Com uma renda de €150, à qual acrescem quase €100 de luz, €50 de gás e €160 em alimentação, fogem €460. A estes acrescem ainda muitos outros gastos, com especial destaque para as despesas de saúde, que no caso da sobrinha representam uma grande fatia. “Por vezes, fico a dever na farmácia e vou pagando à medida que tenho dinheiro.”

“Dá talvez para uma emergência”

Marino Gaspar também sabe o que é viver com o cinto apertado. Não foi sem esforço que finalizou o 12º ano do ensino profissional em ciências informáticas. Para conseguir pagar os estudos, começou a trabalhar aos 15 anos e aos 18, findo o curso, lançou-se no mercado de trabalho. Acabaria por encontrar um lugar como técnico administrativo numa empresa da área da segurança. Desde que aí entrou, recebe o mínimo permitido por lei.

“Há cinco anos que recebo o salário mínimo.” Excluindo este aumento para €505, “não tenho expectativas de ver o meu salário aumentado no futuro”. “O mercado está mal, sei que onde estou não há espaço para evoluir profissionalmente, nem de ter um salário maior.”

Diariamente, percorre mais de 11 quilómetros para se deslocar de Almada, onde vive, para Lisboa, onde trabalha das 9h às 18h. “Trabalhar nesta zona é terrível, porque sou obrigado a fazer aí as compras de alimentação, o que fica muito mais caro. Sem almoços [€5 por dia], gasto €100 por mês em alimentação, para três pessoas adultas”. O que perfaz, no total, cerca de €200 mensais só em alimentação.

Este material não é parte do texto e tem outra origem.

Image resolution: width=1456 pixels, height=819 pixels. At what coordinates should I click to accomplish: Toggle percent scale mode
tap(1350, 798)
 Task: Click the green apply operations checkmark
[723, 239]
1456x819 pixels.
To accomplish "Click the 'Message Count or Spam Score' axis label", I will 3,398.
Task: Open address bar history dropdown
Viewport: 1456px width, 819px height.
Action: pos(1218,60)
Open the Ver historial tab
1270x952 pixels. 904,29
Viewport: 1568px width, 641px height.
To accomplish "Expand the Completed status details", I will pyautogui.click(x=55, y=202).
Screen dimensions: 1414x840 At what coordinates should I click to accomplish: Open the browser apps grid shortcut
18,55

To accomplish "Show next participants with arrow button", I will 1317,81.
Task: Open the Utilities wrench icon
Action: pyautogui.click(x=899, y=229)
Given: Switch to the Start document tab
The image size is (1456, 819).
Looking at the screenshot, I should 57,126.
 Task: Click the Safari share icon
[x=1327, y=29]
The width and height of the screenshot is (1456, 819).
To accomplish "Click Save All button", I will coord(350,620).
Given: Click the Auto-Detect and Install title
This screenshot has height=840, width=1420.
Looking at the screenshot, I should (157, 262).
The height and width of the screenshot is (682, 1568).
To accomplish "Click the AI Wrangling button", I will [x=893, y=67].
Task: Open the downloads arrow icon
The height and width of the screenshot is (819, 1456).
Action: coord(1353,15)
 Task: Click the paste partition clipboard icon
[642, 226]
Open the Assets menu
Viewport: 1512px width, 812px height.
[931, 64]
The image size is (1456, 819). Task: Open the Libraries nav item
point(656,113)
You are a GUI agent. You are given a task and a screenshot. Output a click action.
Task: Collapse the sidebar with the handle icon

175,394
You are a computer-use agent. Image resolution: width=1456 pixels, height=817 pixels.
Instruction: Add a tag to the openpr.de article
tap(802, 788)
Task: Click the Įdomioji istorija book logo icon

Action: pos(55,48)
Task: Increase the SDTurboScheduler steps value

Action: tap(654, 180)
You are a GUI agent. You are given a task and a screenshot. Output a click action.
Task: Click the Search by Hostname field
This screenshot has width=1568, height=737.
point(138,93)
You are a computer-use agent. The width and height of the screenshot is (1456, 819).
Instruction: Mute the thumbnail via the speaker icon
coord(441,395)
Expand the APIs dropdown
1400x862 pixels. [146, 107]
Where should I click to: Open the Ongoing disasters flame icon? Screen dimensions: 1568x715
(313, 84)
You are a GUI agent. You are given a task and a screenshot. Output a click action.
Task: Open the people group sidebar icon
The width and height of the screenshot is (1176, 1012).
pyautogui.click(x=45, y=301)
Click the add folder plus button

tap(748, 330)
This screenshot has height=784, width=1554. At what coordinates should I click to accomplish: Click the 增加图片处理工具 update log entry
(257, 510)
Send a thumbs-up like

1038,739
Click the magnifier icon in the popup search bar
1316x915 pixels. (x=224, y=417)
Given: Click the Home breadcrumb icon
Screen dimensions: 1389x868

Vive em casa da avó, juntamente com um tio, e as despesas da casa são apenas repartidas entre o seu salário e a “reforma pequena” da avó. Da sua parte, os €485 que recebe são divididos “entre a renda de €300”, a alimentação (€200) e “o restante fica para gastos de telemóvel e internet”. “Não sobra dinheiro nenhum ao fim do mês. Mas dá para viver”, principalmente porque não se fica pelo seu ordenado e vai fazendo trabalhos de forma independente, como técnico de informática, para ganhar mais um extra.

O aumento do salário mínimo já a partir de outubro será uma ajuda, mas não resolve dificuldades.”Tenho acompanhado as notícias sobre o aumento do salário mínimo e já fiz as contas: mais €20 por mês dava mais ou menos para um café por dia. Não é muito, dá talvez para uma emergência.”